Gauteng education MEC Panyaza Lesufi. File photo.

Twenty schools have been closed while 1,077 educators and 1,977 pupils have tested positive for Covid-19 in Gauteng so far this year.

Provincial education MEC Panyaza Lesufi said this during his 2021/22 budget speech on Thursday.

“The third wave is causing immeasurable panic and misery in our schools,” he said. “To date, we have closed 20 schools due to reported Covid-19 cases. This year alone 1,077 educators tested positive and the number of learners who tested positive was almost double that [1,977].”

He said the department was monitoring the situation and awaiting guidance and advice from health experts.

“We remain open-minded in taking whatever action that will assist to minimise the infections in our schools. We are, however, pleased that the national department of health, jointly with the national department of basic education, have resolved to vaccinate our educators and staff as early as next month,” Lesufi said.

Emerging evidence from studies indicated that the pandemic was giving rise to learning losses and increases in inequality, he added.

“This is not peculiar to SA and developing countries, but it is also impacting on the highest-income countries. We are encountering some of the most challenging times our nation has ever experienced,” he said.

Lesufi said in the absence of any intervention, the learning losses arising from the Covid-19 pandemic were likely to have a long-term compounding negative affect on many children’s future wellbeing.

“It has long been known that decreases in matric pass rates are associated with future declines in employment.”

He said the learning losses could translate into less access to higher education, lower labour market participation, and lower future earnings.

“That said, our programmes continue to respond to the overall national and provincial mandates and priorities for education as contained in the NDP, GGT2030 and sector plans.

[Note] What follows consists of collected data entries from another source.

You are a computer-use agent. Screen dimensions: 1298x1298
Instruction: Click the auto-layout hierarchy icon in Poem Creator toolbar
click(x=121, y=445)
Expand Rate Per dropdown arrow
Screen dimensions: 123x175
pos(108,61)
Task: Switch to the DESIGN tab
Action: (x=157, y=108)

“While we have had to adjust to meet the demands imposed by Covid-19, the vision contained in our five-year strategy has not changed and continues to address the outcomes and impacts that will ensure every Gauteng learner has access to quality education that responds to the demands of the fourth industrial revolution.”

Lesufi said the department was looking forward to the vaccination of educators to ensure their safety and increase overall safety in schools and communities.

He said the department's budget for 2021/2022 of R53.4bn, of which 5% was from conditional grants, had been structured to not only respond to learning during the pandemic but to reposition the system to be more resilient under any circumstances.

“Despite the budget declining by 0.3%, or R135m, from R53.5bn in 2020/21 to R53.4bn in 2021/22, we do see the budget growing marginally over the MTEF [medium-term expenditure framework] at an average rate of 2.5%.”